Goal of the exercise.
Your output must match the data word for word, with every line included.
#### Dataset content
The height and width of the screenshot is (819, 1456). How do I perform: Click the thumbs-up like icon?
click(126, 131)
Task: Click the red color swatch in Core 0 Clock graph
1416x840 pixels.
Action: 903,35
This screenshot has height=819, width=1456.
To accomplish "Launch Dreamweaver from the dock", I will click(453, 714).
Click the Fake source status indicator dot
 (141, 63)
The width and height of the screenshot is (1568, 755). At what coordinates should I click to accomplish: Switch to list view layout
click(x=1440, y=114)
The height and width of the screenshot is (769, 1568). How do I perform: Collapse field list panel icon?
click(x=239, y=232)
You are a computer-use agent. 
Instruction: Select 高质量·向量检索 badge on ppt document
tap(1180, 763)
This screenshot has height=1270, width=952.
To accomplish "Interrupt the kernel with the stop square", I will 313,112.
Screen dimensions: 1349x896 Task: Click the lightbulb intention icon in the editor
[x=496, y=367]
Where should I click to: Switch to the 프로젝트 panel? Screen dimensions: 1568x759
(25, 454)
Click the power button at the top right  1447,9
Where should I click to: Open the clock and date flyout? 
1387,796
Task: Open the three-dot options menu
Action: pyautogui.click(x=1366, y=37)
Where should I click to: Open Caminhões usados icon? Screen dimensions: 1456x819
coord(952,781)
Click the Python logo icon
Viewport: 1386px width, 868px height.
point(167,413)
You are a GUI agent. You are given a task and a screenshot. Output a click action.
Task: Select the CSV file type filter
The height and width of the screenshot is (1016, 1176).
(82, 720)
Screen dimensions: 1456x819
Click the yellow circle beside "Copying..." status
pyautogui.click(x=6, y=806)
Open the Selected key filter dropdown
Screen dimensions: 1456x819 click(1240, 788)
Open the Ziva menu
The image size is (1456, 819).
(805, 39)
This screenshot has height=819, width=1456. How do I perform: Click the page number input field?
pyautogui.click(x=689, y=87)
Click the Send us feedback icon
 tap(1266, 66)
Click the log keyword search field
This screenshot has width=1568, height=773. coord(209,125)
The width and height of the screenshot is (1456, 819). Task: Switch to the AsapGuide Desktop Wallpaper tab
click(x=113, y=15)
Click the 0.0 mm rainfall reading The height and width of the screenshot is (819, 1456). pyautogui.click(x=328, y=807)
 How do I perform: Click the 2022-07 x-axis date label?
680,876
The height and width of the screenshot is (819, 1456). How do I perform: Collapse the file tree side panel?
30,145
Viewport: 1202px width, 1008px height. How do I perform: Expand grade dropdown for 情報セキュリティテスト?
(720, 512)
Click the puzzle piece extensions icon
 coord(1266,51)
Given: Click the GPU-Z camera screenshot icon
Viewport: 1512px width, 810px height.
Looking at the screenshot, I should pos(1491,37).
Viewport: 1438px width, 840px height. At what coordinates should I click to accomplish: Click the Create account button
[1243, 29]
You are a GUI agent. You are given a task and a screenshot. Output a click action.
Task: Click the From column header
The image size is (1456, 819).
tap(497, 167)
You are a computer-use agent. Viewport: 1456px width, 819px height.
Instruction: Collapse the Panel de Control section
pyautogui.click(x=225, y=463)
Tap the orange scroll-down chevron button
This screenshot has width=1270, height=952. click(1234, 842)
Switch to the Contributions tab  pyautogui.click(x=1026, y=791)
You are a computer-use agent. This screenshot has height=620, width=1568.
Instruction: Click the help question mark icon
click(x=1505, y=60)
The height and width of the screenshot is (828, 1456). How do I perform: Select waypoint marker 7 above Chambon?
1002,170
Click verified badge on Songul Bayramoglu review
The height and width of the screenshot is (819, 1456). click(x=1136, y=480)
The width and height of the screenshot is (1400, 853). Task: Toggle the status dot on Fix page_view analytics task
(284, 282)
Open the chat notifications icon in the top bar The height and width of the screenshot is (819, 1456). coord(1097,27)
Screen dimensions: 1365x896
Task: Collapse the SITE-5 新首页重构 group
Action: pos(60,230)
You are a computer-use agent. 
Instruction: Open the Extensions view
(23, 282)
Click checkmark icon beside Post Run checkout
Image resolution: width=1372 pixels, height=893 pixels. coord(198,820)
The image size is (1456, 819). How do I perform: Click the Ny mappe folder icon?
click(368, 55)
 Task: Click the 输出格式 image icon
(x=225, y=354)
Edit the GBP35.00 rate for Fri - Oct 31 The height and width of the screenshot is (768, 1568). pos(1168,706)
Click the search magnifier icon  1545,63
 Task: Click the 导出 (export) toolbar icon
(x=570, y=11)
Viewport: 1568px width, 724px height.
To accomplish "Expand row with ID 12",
########
Written answer.
The height and width of the screenshot is (819, 1456). How do I perform: Click the thumbs-up like icon?
click(126, 131)
Task: Click the red color swatch in Core 0 Clock graph
1416x840 pixels.
Action: 903,35
This screenshot has height=819, width=1456.
To accomplish "Launch Dreamweaver from the dock", I will click(453, 714).
Click the Fake source status indicator dot
 (141, 63)
The width and height of the screenshot is (1568, 755). At what coordinates should I click to accomplish: Switch to list view layout
click(x=1440, y=114)
The height and width of the screenshot is (769, 1568). How do I perform: Collapse field list panel icon?
click(x=239, y=232)
You are a computer-use agent. 
Instruction: Select 高质量·向量检索 badge on ppt document
tap(1180, 763)
This screenshot has height=1270, width=952.
To accomplish "Interrupt the kernel with the stop square", I will 313,112.
Screen dimensions: 1349x896 Task: Click the lightbulb intention icon in the editor
[x=496, y=367]
Where should I click to: Switch to the 프로젝트 panel? Screen dimensions: 1568x759
(25, 454)
Click the power button at the top right  1447,9
Where should I click to: Open the clock and date flyout? 
1387,796
Task: Open the three-dot options menu
Action: pyautogui.click(x=1366, y=37)
Where should I click to: Open Caminhões usados icon? Screen dimensions: 1456x819
coord(952,781)
Click the Python logo icon
Viewport: 1386px width, 868px height.
point(167,413)
You are a GUI agent. You are given a task and a screenshot. Output a click action.
Task: Select the CSV file type filter
The height and width of the screenshot is (1016, 1176).
(82, 720)
Screen dimensions: 1456x819
Click the yellow circle beside "Copying..." status
pyautogui.click(x=6, y=806)
Open the Selected key filter dropdown
Screen dimensions: 1456x819 click(1240, 788)
Open the Ziva menu
The image size is (1456, 819).
(805, 39)
This screenshot has height=819, width=1456. How do I perform: Click the page number input field?
pyautogui.click(x=689, y=87)
Click the Send us feedback icon
 tap(1266, 66)
Click the log keyword search field
This screenshot has width=1568, height=773. coord(209,125)
The width and height of the screenshot is (1456, 819). Task: Switch to the AsapGuide Desktop Wallpaper tab
click(x=113, y=15)
Click the 0.0 mm rainfall reading The height and width of the screenshot is (819, 1456). pyautogui.click(x=328, y=807)
 How do I perform: Click the 2022-07 x-axis date label?
680,876
The height and width of the screenshot is (819, 1456). How do I perform: Collapse the file tree side panel?
30,145
Viewport: 1202px width, 1008px height. How do I perform: Expand grade dropdown for 情報セキュリティテスト?
(720, 512)
Click the puzzle piece extensions icon
 coord(1266,51)
Given: Click the GPU-Z camera screenshot icon
Viewport: 1512px width, 810px height.
Looking at the screenshot, I should pos(1491,37).
Viewport: 1438px width, 840px height. At what coordinates should I click to accomplish: Click the Create account button
[1243, 29]
You are a GUI agent. You are given a task and a screenshot. Output a click action.
Task: Click the From column header
The image size is (1456, 819).
tap(497, 167)
You are a computer-use agent. Viewport: 1456px width, 819px height.
Instruction: Collapse the Panel de Control section
pyautogui.click(x=225, y=463)
Tap the orange scroll-down chevron button
This screenshot has width=1270, height=952. click(1234, 842)
Switch to the Contributions tab  pyautogui.click(x=1026, y=791)
You are a computer-use agent. This screenshot has height=620, width=1568.
Instruction: Click the help question mark icon
click(x=1505, y=60)
The height and width of the screenshot is (828, 1456). How do I perform: Select waypoint marker 7 above Chambon?
1002,170
Click verified badge on Songul Bayramoglu review
The height and width of the screenshot is (819, 1456). click(x=1136, y=480)
The width and height of the screenshot is (1400, 853). Task: Toggle the status dot on Fix page_view analytics task
(284, 282)
Open the chat notifications icon in the top bar The height and width of the screenshot is (819, 1456). coord(1097,27)
Screen dimensions: 1365x896
Task: Collapse the SITE-5 新首页重构 group
Action: pos(60,230)
You are a computer-use agent. 
Instruction: Open the Extensions view
(23, 282)
Click checkmark icon beside Post Run checkout
Image resolution: width=1372 pixels, height=893 pixels. coord(198,820)
The image size is (1456, 819). How do I perform: Click the Ny mappe folder icon?
click(368, 55)
 Task: Click the 输出格式 image icon
(x=225, y=354)
Edit the GBP35.00 rate for Fri - Oct 31 The height and width of the screenshot is (768, 1568). pos(1168,706)
Click the search magnifier icon  1545,63
 Task: Click the 导出 (export) toolbar icon
(x=570, y=11)
Viewport: 1568px width, 724px height.
To accomplish "Expand row with ID 12",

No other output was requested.